If a study somehow avoids every one of these problems and finds a real connection to long-term changes in health, you’re still not guaranteed to benefit, because studies report average results that typically represent a vast range of individual outcomes. Should you be among the lucky minority that stands to benefit, don’t expect a noticeable improvement in your health, because studies usually detect only modest effects that merely tend to whittle your chances of succumbing to a particular disease from small to somewhat smaller. “The odds that anything useful will survive from any of these studies are poor,” says Ioannidis—dismissing in a breath a good chunk of the research into which we sink about $100 billion a year in the United States alone.

And so it goes for all medical studies, he says. Indeed, nutritional studies aren’t the worst. Drug studies have the added corruptive force of financial conflict of interest. ... Vioxx, Zelnorm, and Baycol were among the widely prescribed drugs found to be safe and effective in large randomized controlled trials before the drugs were yanked from the market as unsafe or not so effective, or both.
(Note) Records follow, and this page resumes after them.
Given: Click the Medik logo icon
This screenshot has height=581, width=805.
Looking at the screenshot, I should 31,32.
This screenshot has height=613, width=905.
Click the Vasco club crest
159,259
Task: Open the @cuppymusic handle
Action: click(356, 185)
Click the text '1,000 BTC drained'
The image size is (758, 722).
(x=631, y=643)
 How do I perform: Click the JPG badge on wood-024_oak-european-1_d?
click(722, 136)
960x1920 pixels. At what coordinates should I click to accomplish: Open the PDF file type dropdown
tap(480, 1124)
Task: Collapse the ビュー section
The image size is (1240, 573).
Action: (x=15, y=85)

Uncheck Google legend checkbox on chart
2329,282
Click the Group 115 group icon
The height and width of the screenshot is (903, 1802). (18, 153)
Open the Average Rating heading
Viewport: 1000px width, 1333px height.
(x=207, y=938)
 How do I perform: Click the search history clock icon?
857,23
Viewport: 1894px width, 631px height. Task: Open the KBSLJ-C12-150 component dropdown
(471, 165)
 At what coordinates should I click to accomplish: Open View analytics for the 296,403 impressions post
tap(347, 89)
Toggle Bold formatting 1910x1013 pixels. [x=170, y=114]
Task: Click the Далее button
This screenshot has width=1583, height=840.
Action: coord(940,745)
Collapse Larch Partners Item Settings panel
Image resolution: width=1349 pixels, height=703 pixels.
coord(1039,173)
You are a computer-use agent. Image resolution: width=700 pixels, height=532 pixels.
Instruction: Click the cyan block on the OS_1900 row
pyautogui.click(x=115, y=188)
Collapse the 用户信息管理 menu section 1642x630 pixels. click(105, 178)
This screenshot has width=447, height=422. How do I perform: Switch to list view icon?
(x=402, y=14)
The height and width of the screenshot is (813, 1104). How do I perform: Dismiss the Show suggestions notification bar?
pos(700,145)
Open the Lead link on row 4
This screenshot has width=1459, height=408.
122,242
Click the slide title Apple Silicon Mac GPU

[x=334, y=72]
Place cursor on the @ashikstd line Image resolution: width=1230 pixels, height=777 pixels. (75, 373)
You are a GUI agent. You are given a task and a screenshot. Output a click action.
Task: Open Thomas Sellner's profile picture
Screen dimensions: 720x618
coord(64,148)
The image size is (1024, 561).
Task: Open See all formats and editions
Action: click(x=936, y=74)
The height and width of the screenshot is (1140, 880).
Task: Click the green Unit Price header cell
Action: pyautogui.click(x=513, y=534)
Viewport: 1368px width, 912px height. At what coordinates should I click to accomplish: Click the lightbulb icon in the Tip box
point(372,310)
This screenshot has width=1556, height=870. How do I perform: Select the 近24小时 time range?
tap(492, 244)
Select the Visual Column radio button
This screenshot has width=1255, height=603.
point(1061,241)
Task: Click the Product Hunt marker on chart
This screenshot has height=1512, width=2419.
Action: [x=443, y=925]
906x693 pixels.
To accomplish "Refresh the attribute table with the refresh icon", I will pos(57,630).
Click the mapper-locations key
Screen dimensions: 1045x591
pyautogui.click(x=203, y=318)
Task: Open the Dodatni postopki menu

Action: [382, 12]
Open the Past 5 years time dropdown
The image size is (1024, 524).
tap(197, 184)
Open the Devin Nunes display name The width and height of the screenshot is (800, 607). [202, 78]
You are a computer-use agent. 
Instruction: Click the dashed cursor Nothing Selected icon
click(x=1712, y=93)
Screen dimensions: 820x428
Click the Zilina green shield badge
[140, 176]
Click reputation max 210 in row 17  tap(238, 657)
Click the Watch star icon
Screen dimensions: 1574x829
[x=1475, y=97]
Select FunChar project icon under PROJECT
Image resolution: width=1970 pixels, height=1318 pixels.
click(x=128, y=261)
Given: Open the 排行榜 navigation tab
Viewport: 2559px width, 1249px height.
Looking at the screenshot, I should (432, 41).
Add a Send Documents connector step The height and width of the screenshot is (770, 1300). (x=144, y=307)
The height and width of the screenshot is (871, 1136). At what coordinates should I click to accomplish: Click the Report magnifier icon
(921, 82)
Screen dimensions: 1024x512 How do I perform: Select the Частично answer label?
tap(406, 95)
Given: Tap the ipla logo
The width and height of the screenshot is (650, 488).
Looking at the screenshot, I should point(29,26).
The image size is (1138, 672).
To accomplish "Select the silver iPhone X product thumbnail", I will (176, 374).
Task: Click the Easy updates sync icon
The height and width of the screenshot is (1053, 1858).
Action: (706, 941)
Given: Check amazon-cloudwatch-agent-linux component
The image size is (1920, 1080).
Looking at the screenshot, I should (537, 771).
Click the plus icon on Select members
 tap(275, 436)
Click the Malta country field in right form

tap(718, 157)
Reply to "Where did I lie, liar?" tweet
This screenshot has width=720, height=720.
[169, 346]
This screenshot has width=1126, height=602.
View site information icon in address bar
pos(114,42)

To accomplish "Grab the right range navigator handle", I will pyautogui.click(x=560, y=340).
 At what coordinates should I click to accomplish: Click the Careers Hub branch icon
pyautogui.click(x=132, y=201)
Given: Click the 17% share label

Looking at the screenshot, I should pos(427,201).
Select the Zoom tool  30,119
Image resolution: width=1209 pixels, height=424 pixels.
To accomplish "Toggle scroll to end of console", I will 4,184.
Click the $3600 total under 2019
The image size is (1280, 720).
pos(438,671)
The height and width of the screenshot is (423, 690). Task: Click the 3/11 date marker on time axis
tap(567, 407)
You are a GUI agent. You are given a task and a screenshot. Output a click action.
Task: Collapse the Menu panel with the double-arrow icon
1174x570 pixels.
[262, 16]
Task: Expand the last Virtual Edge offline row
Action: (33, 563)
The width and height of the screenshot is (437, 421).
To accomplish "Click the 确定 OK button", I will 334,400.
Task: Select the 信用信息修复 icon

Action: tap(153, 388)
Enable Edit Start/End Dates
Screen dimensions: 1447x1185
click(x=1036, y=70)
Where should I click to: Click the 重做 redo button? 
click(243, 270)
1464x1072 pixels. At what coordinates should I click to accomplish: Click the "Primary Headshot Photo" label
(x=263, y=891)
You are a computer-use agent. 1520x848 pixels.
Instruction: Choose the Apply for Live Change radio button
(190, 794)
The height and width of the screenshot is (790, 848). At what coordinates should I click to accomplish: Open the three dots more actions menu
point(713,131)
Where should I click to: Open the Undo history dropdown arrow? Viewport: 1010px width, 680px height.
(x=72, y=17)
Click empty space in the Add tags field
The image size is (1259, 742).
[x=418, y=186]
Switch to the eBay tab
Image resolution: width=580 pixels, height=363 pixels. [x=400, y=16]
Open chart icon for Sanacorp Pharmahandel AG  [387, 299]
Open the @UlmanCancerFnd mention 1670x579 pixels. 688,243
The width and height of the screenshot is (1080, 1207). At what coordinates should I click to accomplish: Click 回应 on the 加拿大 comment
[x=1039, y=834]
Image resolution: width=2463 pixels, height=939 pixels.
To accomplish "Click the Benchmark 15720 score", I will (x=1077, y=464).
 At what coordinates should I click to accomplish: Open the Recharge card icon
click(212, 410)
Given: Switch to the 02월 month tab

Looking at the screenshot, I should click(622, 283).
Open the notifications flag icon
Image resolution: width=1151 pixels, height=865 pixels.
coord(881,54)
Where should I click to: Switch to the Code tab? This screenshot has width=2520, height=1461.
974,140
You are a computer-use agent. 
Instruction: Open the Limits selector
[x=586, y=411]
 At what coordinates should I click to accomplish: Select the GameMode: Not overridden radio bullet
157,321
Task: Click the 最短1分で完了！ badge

[Doctors are] ...not trained to ... go back and look at the research papers that helped make [specific] drugs the standard of care. “When you look the papers up, you often find the drugs didn’t even work better than a placebo. ...“Just taking the patient off everything can [often] improve their health right away.”

Some random interesting quotes from the article:


“Randomized controlled trials,” which compare how one group responds to a treatment against how an identical group fares without the treatment, had long been considered nearly unshakable evidence, but they, too, ended up being wrong some of the time. “I realized even our gold-standard research had a lot of problems,” he says. Baffled, he started looking for the specific ways in which studies were going wrong. And before long he discovered that the range of errors being committed was astonishing: from what questions researchers posed, to how they set up the studies, to which patients they recruited for the studies, to which measurements they took, to how they analyzed the data, to how they presented their results, to how particular studies came to be published in medical journals.

This array suggested a bigger, underlying dysfunction, and Ioannidis thought he knew what it was. “The studies were biased,” he says. “Sometimes they were overtly biased. Sometimes it was difficult to see the bias, but it was there.” Researchers headed into their studies wanting certain results—and, lo and behold, they were getting them. We think of the scientific process as being objective, rigorous, and even ruthless in separating out what is true from what we merely wish to be true, but in fact it’s easy to manipulate results, even unintentionally or unconsciously. “At every step in the process, there is room to distort results, a way to make a stronger claim or to select what is going to be concluded,” says Ioannidis. “There is an intellectual conflict of interest that pressures researchers to find whatever it is that is most likely to get them funded.”


Ioannidis laid out a detailed mathematical proof that, ..., researchers will come up with wrong findings most of the time.


He zoomed in on 49 of the most highly regarded research findings in medicine over the previous 13 years,... Ioannidis was putting his contentions to the test ... against the absolute tip of the research pyramid. ... 41 percent had been convincingly shown to be wrong or significantly exaggerated.


When a five-year study of 10,000 people finds that those who take more vitamin X are less likely to get cancer Y, you’d think you have pretty good reason to take more vitamin X, and physicians routinely pass these recommendations on to patients. But these studies often sharply conflict with one another. Studies have gone back and forth on the cancer-preventing powers of vitamins A, D, and E; on the heart-health benefits of eating fat and carbs; and even on the question of whether being overweight is more likely to extend or shorten your life. How should we choose among these dueling, high-profile nutritional findings? Ioannidis suggests a simple approach: ignore them all.

Scary stuff. But in my opinion, anybody who generally advises against chocolate is a quack.